_Records to use_
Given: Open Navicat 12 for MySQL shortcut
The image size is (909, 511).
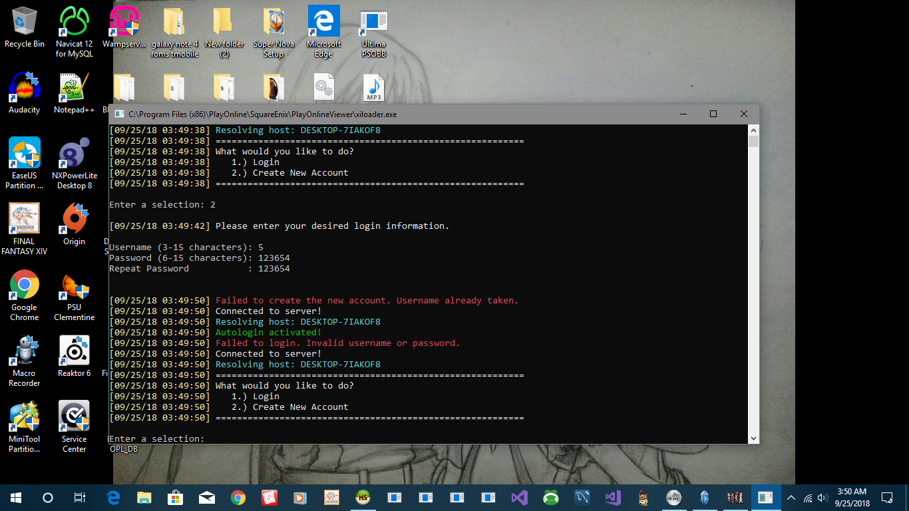Looking at the screenshot, I should tap(74, 23).
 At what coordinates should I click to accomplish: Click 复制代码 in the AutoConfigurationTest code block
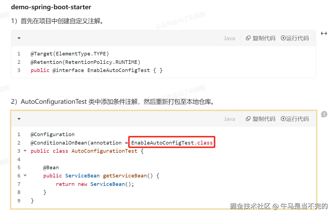tap(261, 119)
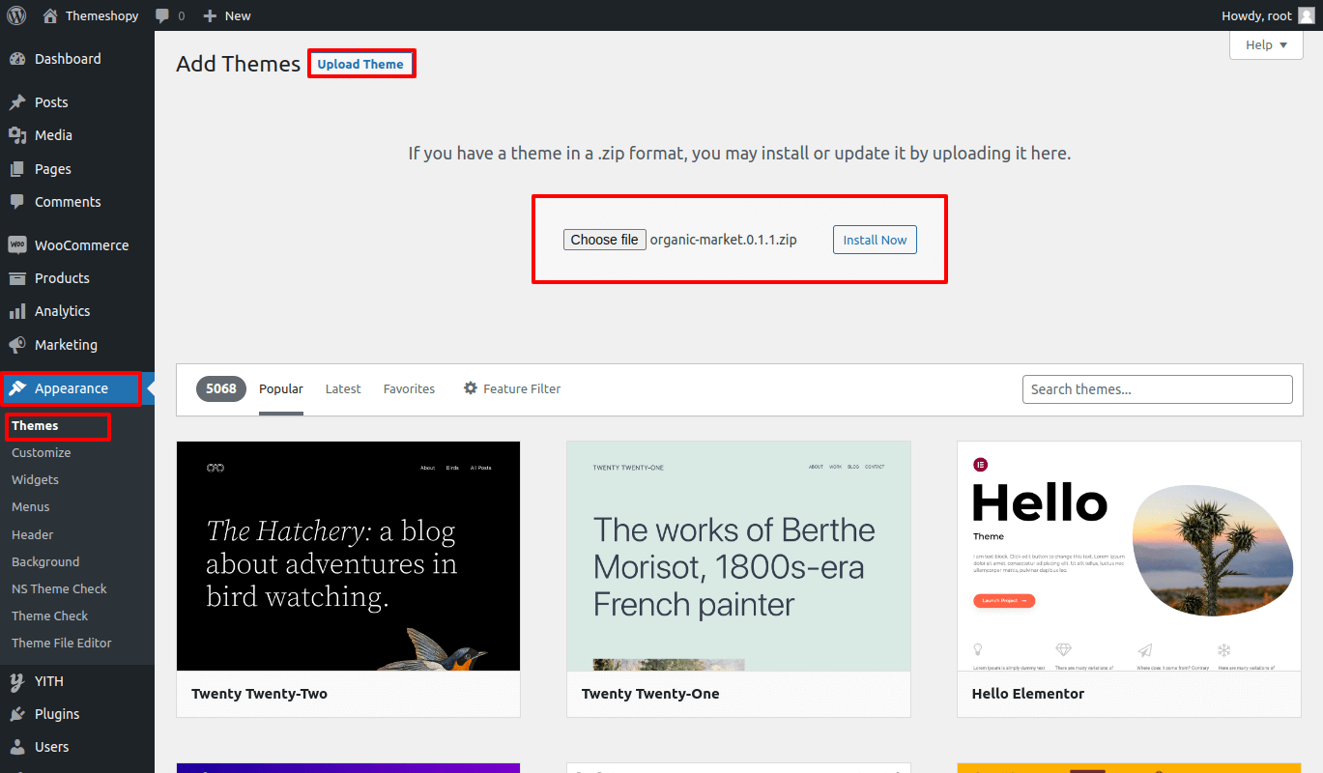The image size is (1323, 773).
Task: Switch to the Latest themes tab
Action: [343, 388]
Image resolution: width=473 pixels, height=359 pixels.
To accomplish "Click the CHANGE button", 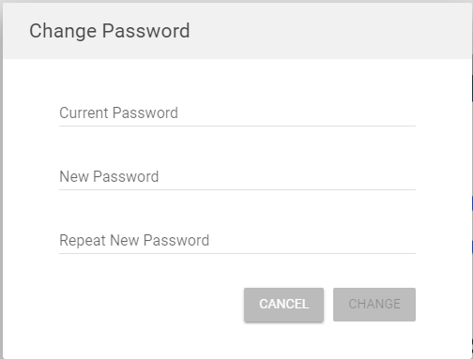I will coord(374,305).
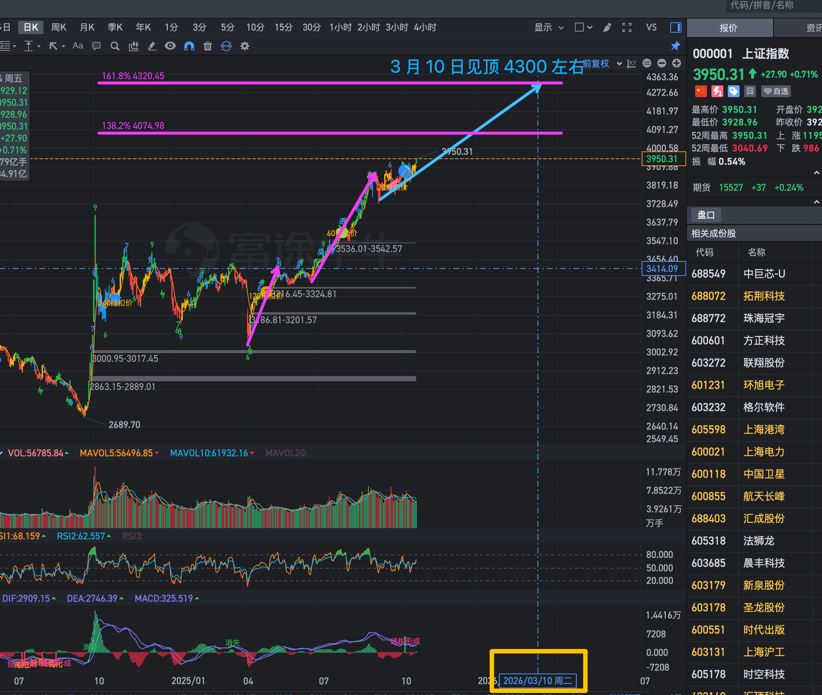Open the 显示 display dropdown

point(549,27)
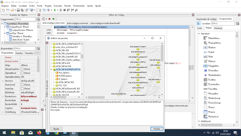The height and width of the screenshot is (136, 241).
Task: Click the Save file floppy disk icon
Action: click(18, 10)
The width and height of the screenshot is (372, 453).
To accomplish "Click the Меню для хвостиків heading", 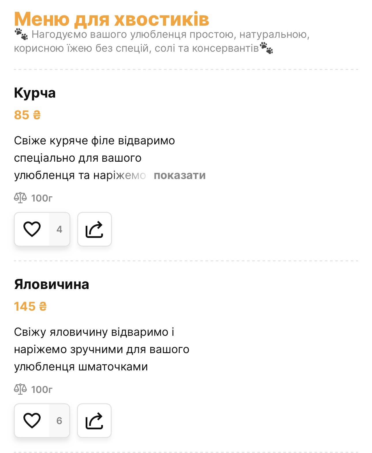I will 112,19.
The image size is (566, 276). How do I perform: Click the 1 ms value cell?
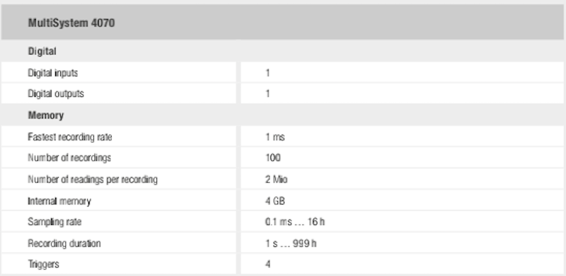coord(402,137)
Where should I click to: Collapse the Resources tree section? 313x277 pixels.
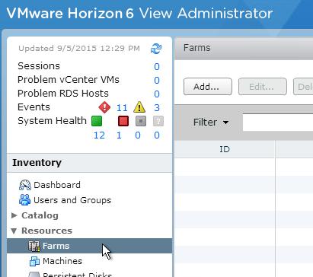14,231
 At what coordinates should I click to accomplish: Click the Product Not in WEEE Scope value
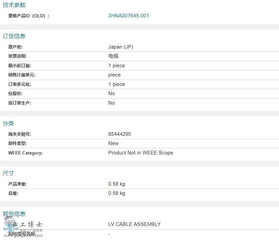point(141,153)
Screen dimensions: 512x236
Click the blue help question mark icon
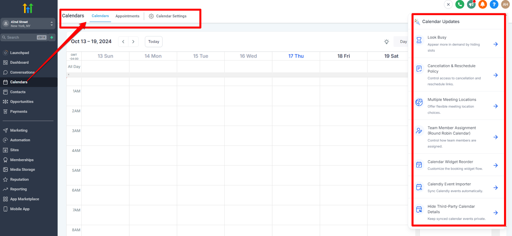494,4
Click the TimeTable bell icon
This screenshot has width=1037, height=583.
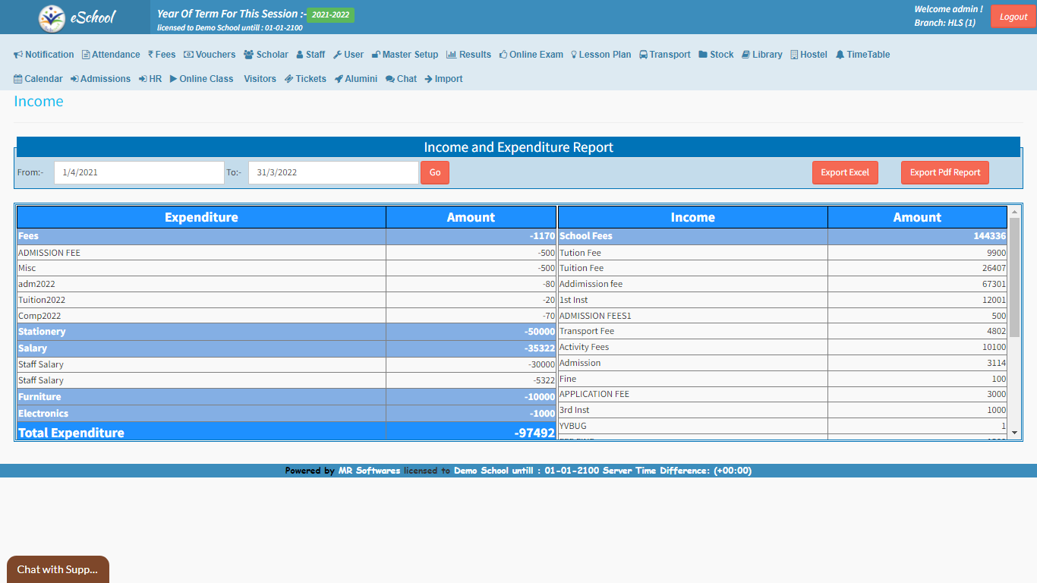(x=840, y=55)
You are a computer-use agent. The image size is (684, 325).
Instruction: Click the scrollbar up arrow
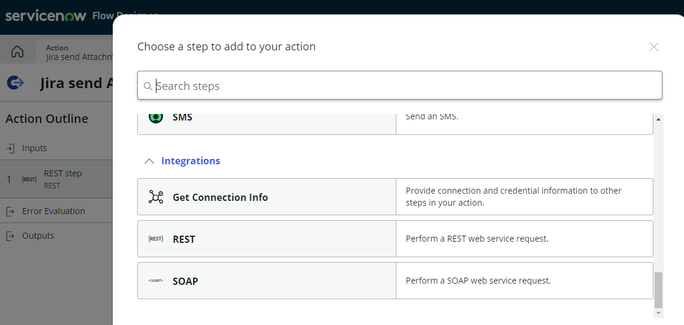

_Problem to work on_
Extract the lines of the records exactly, starting at the line that contains "Click the TimeTable bell icon" and ending at the end of the records, and omit the pictures.

_Answer below_
Click the TimeTable bell icon
This screenshot has width=1037, height=583.
(x=840, y=55)
You are a computer-use agent. The image size is (684, 325).
Instruction: Click the scrollbar up arrow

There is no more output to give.